WORK TASK:
Compute the number of lines in the following data that include the word "checkbox", and output that number alone.

DATA LISTING:
<<<<

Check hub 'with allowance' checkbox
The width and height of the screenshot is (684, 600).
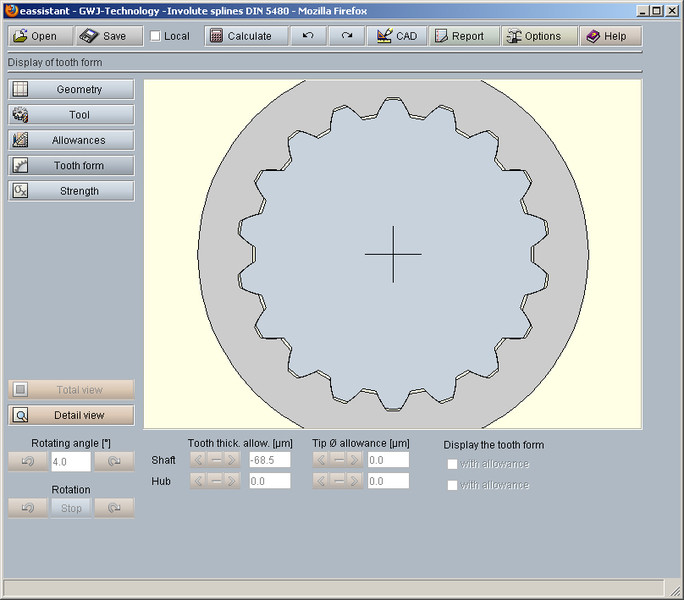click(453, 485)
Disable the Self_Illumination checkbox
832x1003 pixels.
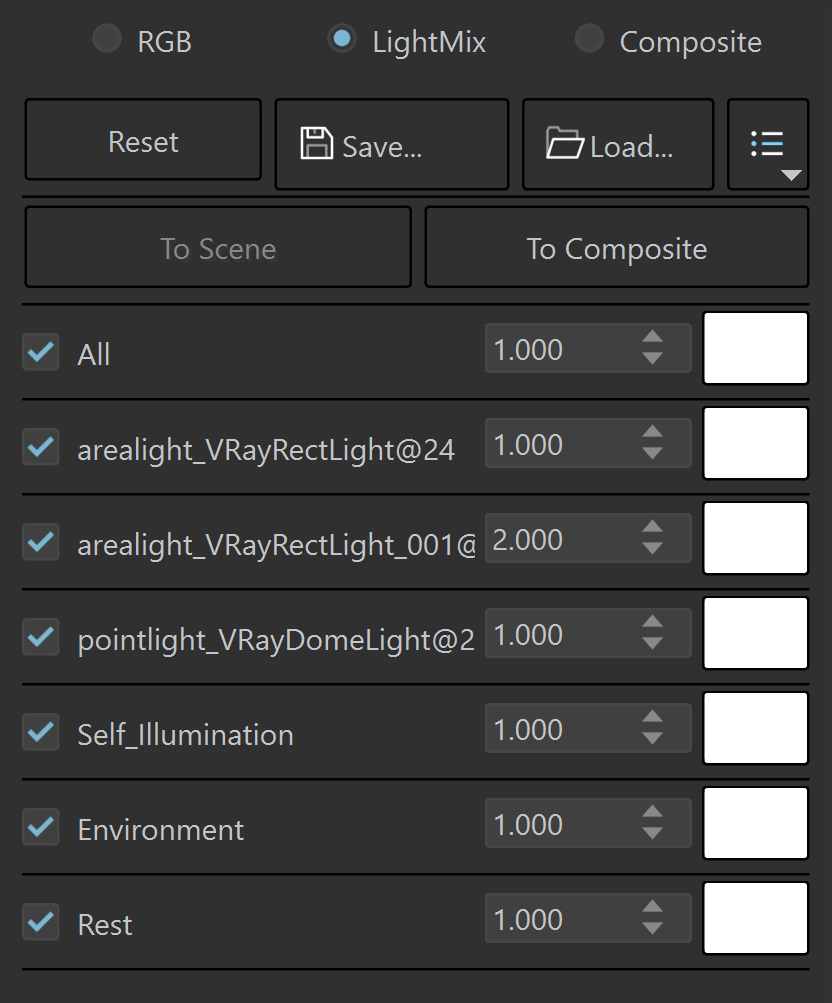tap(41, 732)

>>>>
<<<<

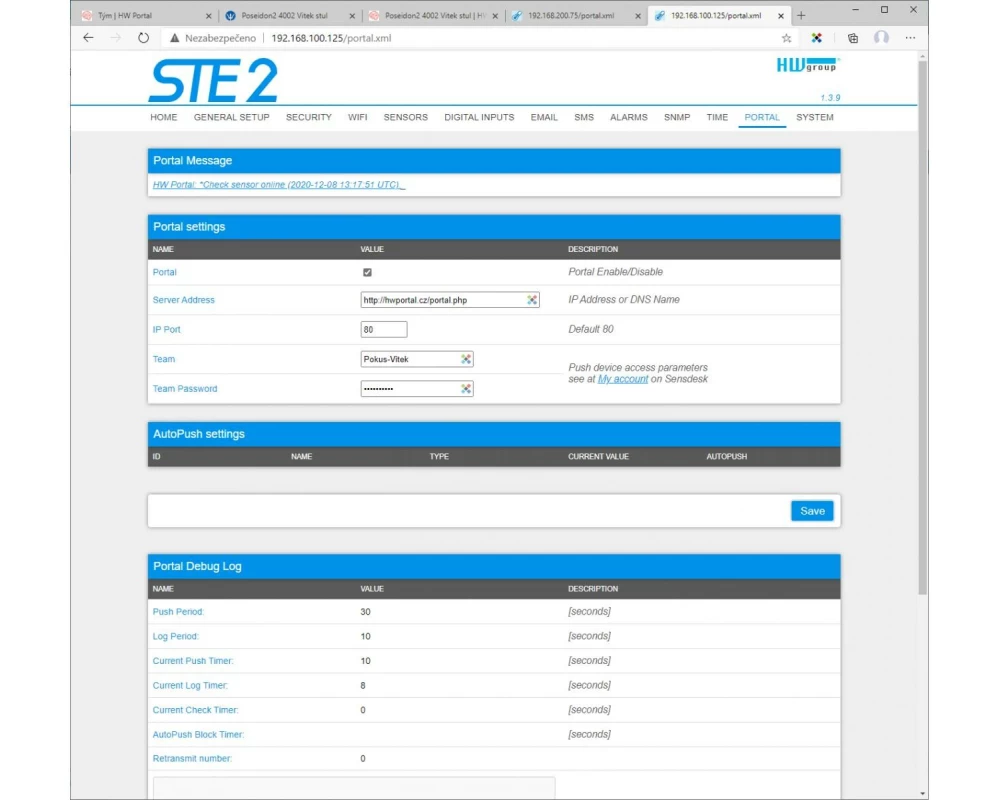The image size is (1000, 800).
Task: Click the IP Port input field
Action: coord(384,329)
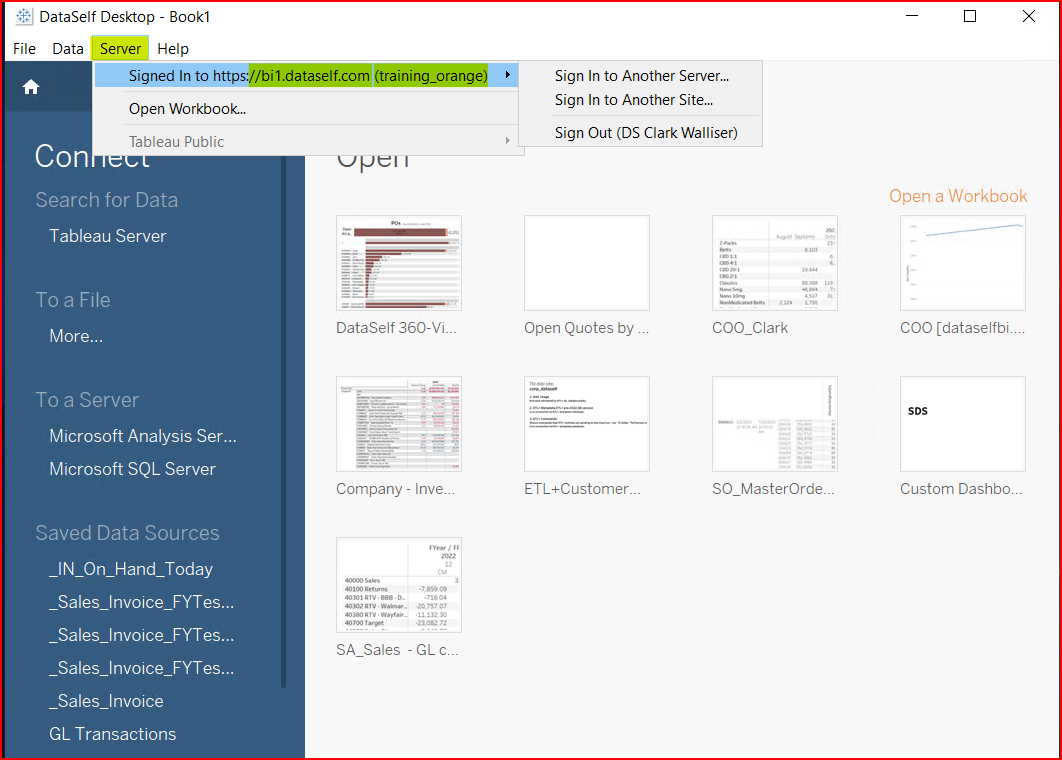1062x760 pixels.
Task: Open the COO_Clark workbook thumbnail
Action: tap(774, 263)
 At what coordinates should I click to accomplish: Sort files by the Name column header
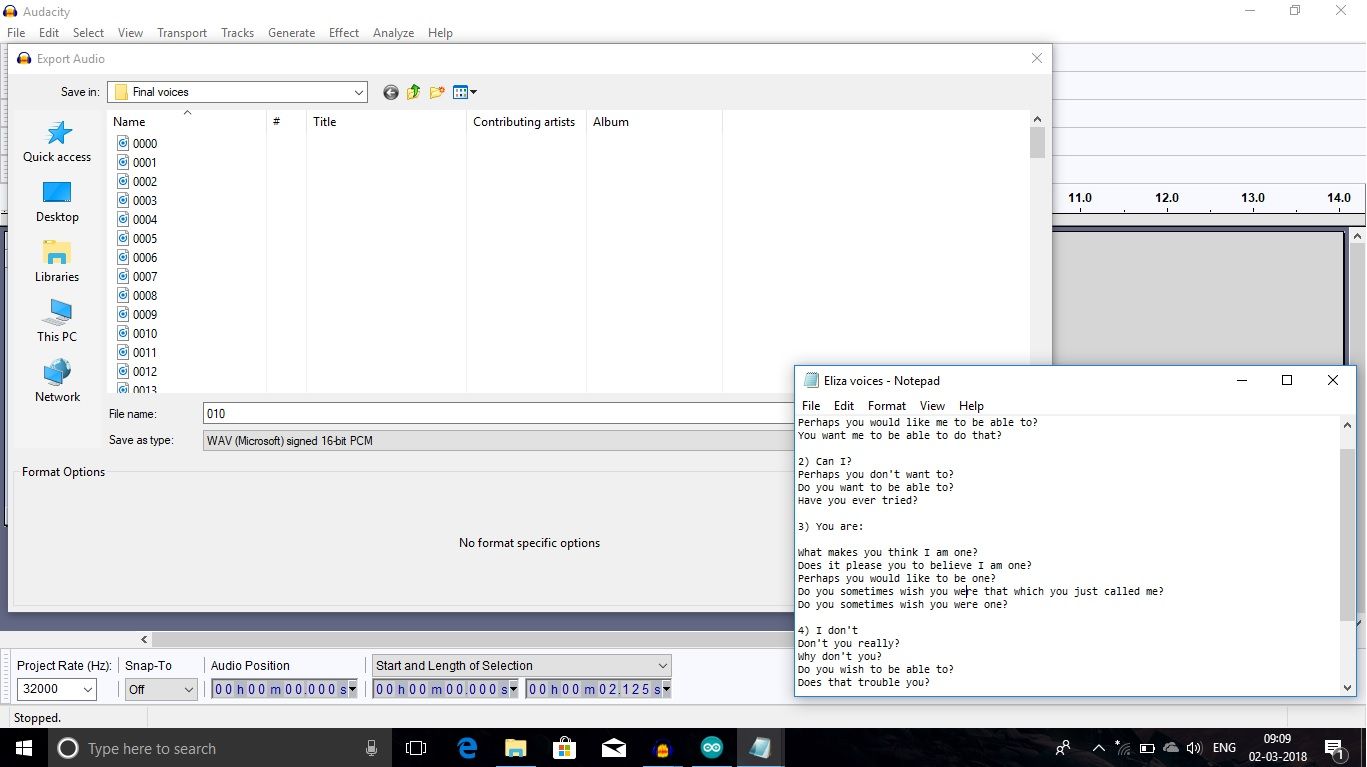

>>>>

WRITTEN SOLUTION:
2